» Study questions
1/ Answer these questions on the passage about DAOs and Johnson & Johnson:
(a) What two things did the central company handle to wrap up the crisis?
(b) Into what does Ukraine DAO split its operations, and what does its core DAO decide?
(c) Who set out the Johnson & Johnson Credo, and in what year?
2/ Resume the passage about DAOs and Johnson & Johnson, picking up after its final sentence.

» Page text
----------------
At the same time, it was the central company that managed the legal service and designed a new product (better lids) to wrap up the crisis. This is a story, again, of decentralising the market-facing decisions and centralising those that were more operational. The challenge for DAO-builders is to construct institutions that make this balance work productively.
Early lessons and applications
Modularisation is one lesson. Decentralisation for J&J, distributing autonomy to different sub-organisations, is different from web3 decentralisation, where effectively the executive committee at the top of J&J is turned into thousands of people. But copying J&J modularisation by creating modules within these DAOs can help define lines of authority.
Ukraine DAO is one example of this in practice, splitting its operations into many mini-DAO ‘pods’, from Fact Checking to Memes, where the core DAO just makes decisions about which pods to fund and to what extent. Designed in such a way that modules can be created and closed over time, it does not rely on the view that we can successfully design these institutions in advance. Worse is better.
Another lesson is coordination totems, a term I defined in February and expanded upon in May:
“Leaders need to erect coordination totems that put everyone on the same page. The ultimate purpose of a coordination totem is to set the bounds for what ideas should achieve. It must be deliberately large in scope, but nonetheless clear.”
Johnson & Johnson’s coordination totem is their famous Credo, which Robert W. Johnson II, then chairman2, set out in 1943:
“We believe that our first responsibility is to the people who use our products.”
By contrast, in the Uniswap forum, there was significant confusion about why the exchange was even funding education and political lobbying. When there are coordination totems to which most members are genuinely committed, the remaining blurred lines become less biting and more a space for collaboration. It helps members practise non-violent communication by putting everyone on the same page about the goals their organisation is trying to achieve and the sub-goals they are targeting in order to do so.
----------------
[Collected data]
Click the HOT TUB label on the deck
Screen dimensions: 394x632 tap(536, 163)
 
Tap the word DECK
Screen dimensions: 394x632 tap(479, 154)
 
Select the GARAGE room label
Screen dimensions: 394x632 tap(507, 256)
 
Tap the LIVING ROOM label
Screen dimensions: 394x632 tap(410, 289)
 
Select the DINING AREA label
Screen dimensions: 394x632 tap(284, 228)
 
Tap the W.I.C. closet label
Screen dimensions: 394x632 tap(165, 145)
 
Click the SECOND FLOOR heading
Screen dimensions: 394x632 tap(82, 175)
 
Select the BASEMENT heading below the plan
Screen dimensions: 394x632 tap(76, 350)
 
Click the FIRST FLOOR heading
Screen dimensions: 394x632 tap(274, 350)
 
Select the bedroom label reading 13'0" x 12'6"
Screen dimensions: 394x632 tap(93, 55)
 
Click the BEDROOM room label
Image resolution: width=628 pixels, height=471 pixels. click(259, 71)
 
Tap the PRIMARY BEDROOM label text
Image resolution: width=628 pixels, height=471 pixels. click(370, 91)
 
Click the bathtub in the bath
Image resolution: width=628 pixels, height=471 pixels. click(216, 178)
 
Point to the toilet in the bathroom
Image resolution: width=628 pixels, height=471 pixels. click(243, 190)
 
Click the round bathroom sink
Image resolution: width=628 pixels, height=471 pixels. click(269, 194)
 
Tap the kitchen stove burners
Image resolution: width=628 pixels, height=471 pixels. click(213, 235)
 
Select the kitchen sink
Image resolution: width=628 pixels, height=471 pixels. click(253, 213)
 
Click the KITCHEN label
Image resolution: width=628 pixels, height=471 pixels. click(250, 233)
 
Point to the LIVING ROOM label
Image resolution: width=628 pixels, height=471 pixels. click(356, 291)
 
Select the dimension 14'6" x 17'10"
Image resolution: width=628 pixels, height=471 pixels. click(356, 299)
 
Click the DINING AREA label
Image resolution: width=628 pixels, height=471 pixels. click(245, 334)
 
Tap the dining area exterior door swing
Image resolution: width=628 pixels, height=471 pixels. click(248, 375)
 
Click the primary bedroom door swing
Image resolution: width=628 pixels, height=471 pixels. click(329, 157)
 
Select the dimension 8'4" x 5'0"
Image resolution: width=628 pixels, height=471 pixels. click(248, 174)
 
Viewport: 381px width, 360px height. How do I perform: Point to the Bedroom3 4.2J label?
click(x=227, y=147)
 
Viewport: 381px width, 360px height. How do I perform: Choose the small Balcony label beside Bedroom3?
----------------
» Responses to the tasks
1/
(a) It managed the legal service and designed a new product, better lids.
(b) It splits its operations into many mini-DAO "pods," from Fact Checking to Memes. The core DAO decides which pods to fund and to what extent.
(c) Robert W. Johnson II, then chairman, set it out in 1943.

2/
In summary, DAOs made up of individually influential voters are well-designed to pursue operational efficiency and make complex decisions, but if they attempt to bring in community governance (which expands what their organisation is able to do), they need to build new institutions to help this decision add stretch, over tension.
Primarily, they should do this by embedding institutional flexibility into the organisation. The capabilities to change as the organisation evolves and the relative benefits of who makes these decisions – community or technocracy – evolve with it. The will always be fundamental tension at play in this quadrant – after all, who decides who makes the decisions – but at the same time, there are good reasons to find oneself here. Building the same services as Uniswap and Compound but without any community involvement is worse than not decentralising at all. The above are principles to bear in mind as companies decentralise into this brave new world.
In the research stage, I amassed some figures from CoinMarketCap on how decentralised a number of leading DAOs were. Most of the results did not make it into the blog, but I thought there statistics were interesting to share. Treasury information here.
Robert Wood Johnson II was the son of J&J’s cofounder, Robert Wood Johnson I, and was largely responsible for turning J&J into the mega organisation it is today. He was Chairman from 1943 until his death in 1968. In 1962, he fired his nephew (role unknown), and in 1965, fired his son, who was general manager, executive vice president, and vice-chair of the executive committee, which shows what it takes to build a global organisation.